▸ **Your objective**: Quote the stretch of the data from the line containing "This screenshot has width=1110, height=765." through the end of the data, leaving out the pictures.
** start Records supplied **
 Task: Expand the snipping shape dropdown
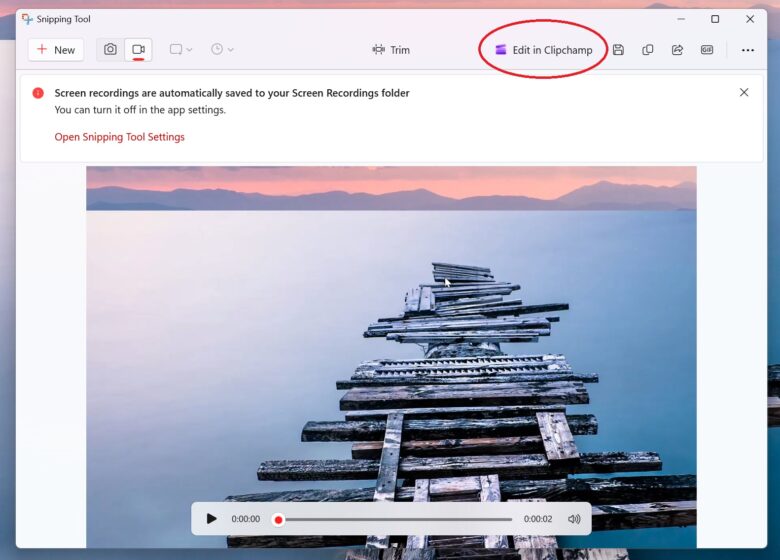click(x=181, y=50)
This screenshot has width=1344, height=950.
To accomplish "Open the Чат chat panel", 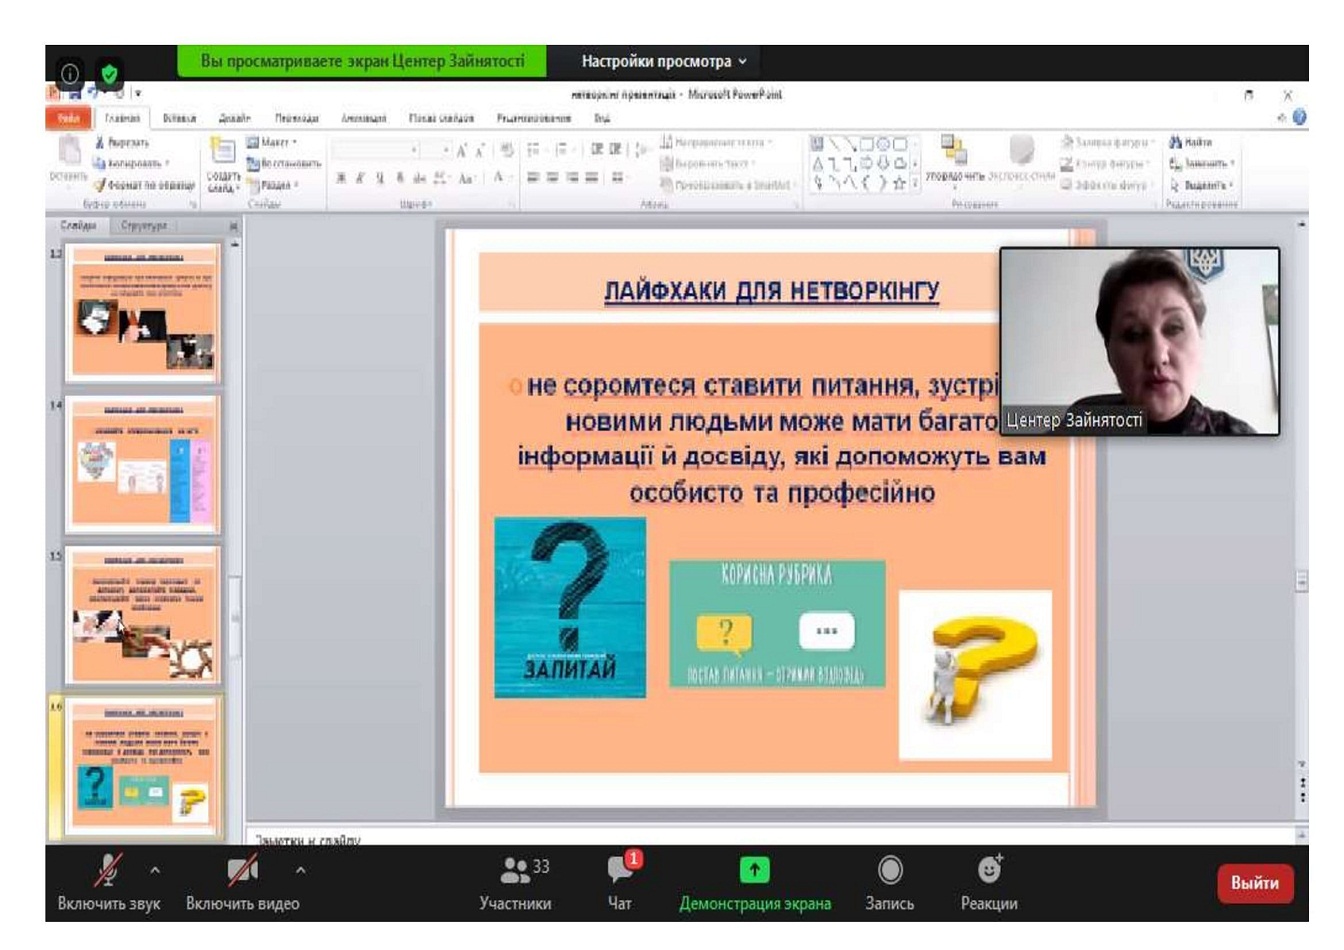I will click(620, 882).
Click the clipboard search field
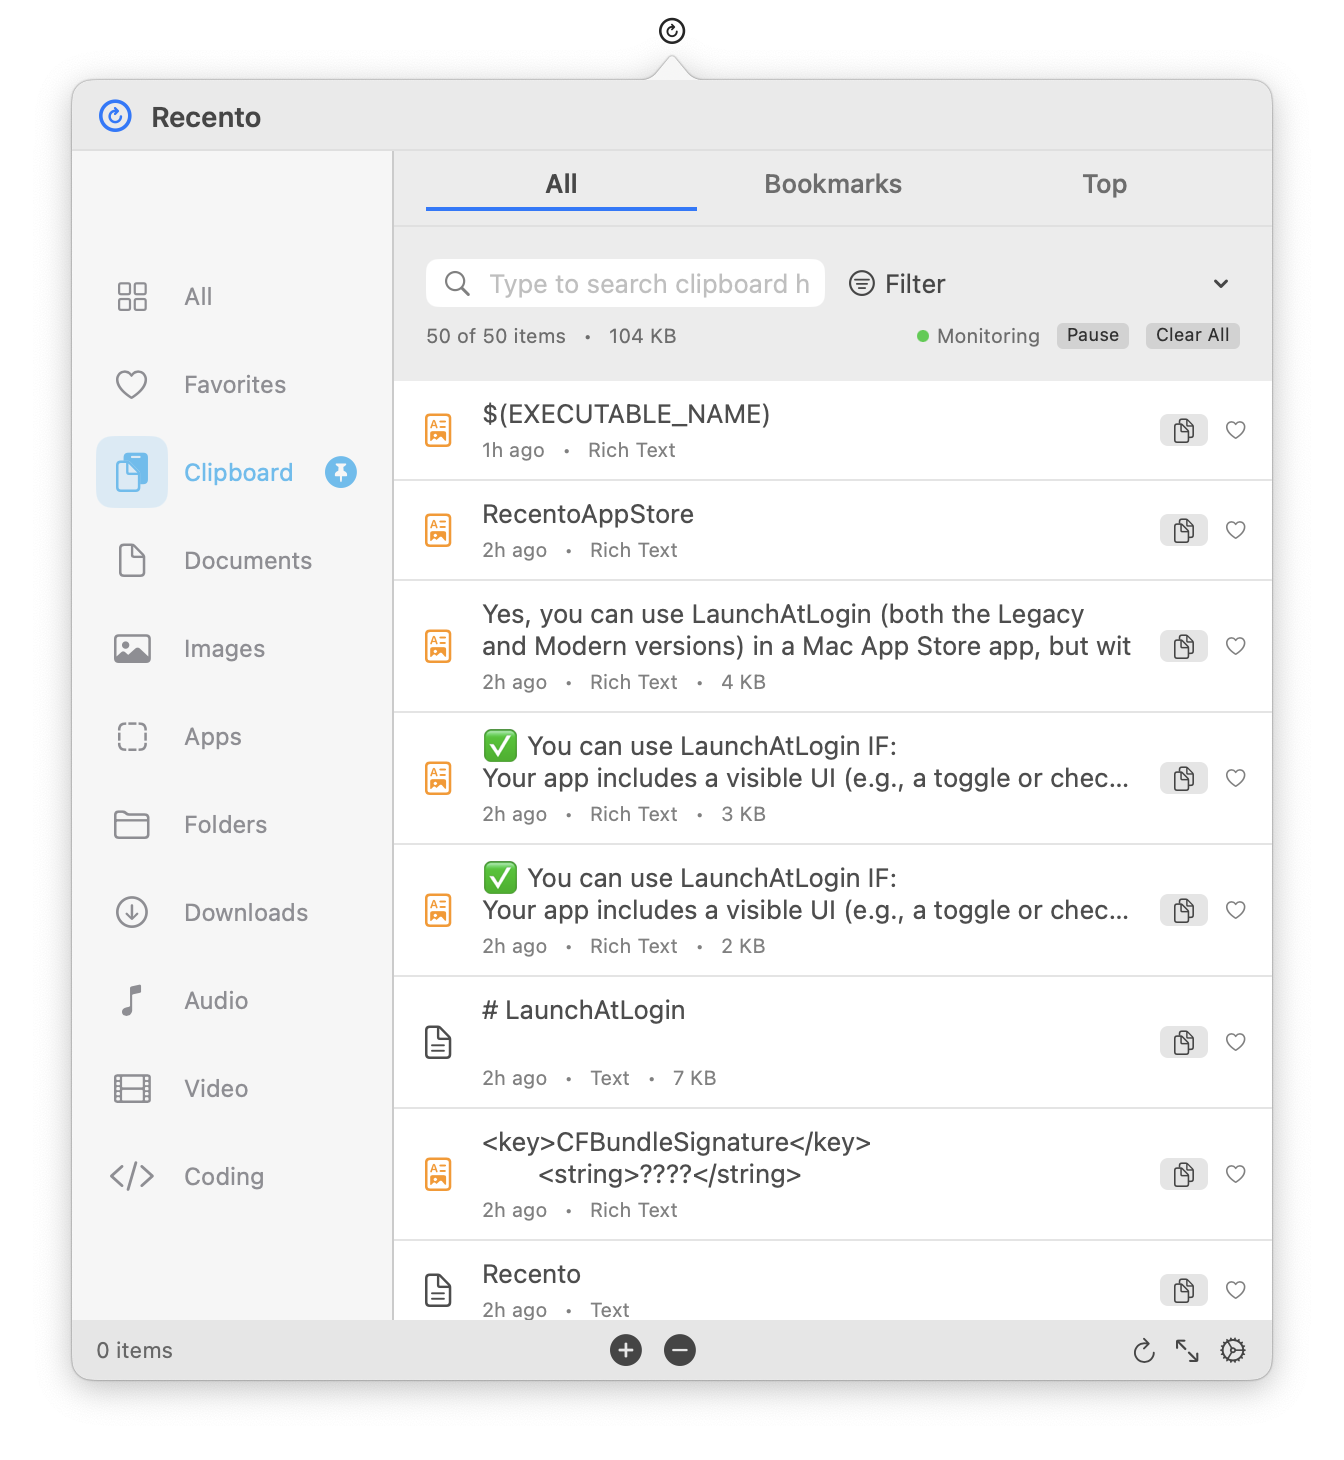The height and width of the screenshot is (1460, 1344). click(x=624, y=283)
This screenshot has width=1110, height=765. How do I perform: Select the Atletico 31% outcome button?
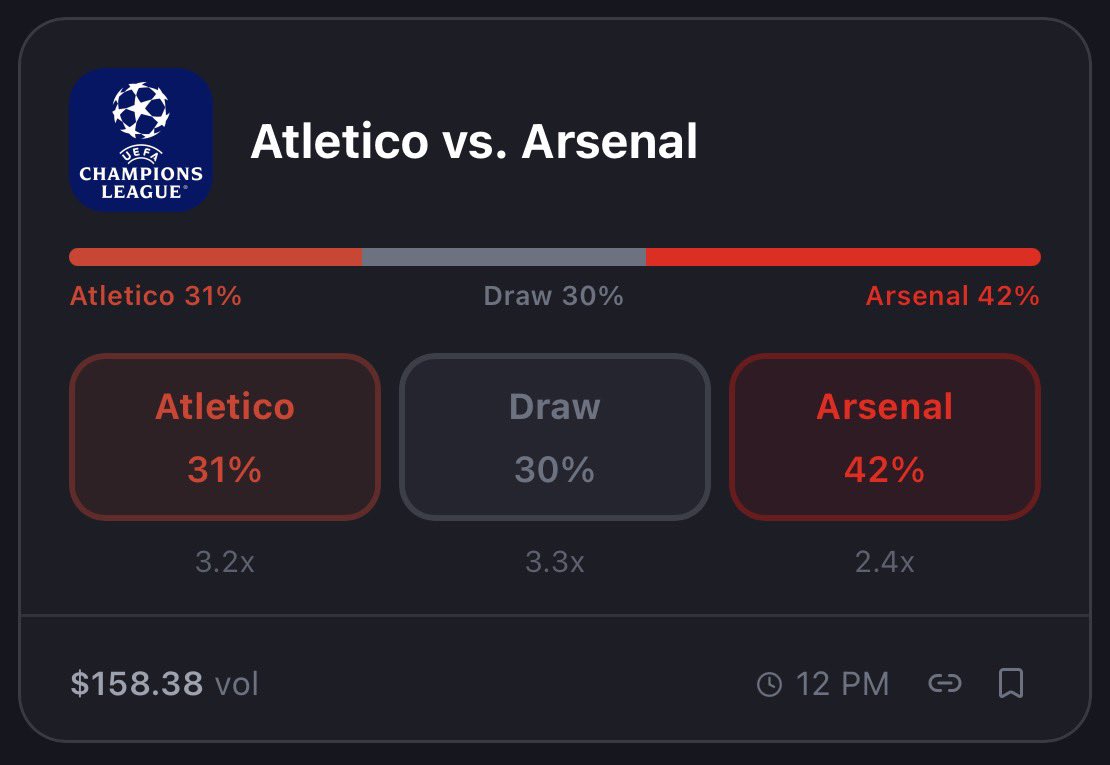pos(224,437)
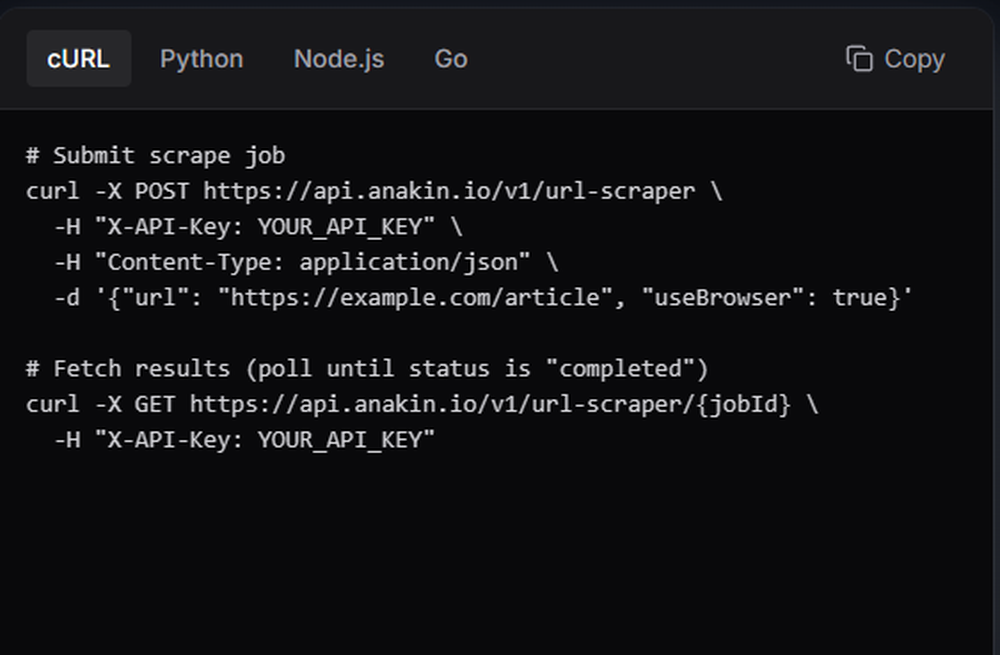Click the "completed" status word in comment

(x=620, y=369)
** end Records supplied **
▸ **In response**:
This screenshot has width=1110, height=765. How do I perform: Select the Atletico 31% outcome button?
pos(224,437)
Click the "completed" status word in comment

(x=620, y=369)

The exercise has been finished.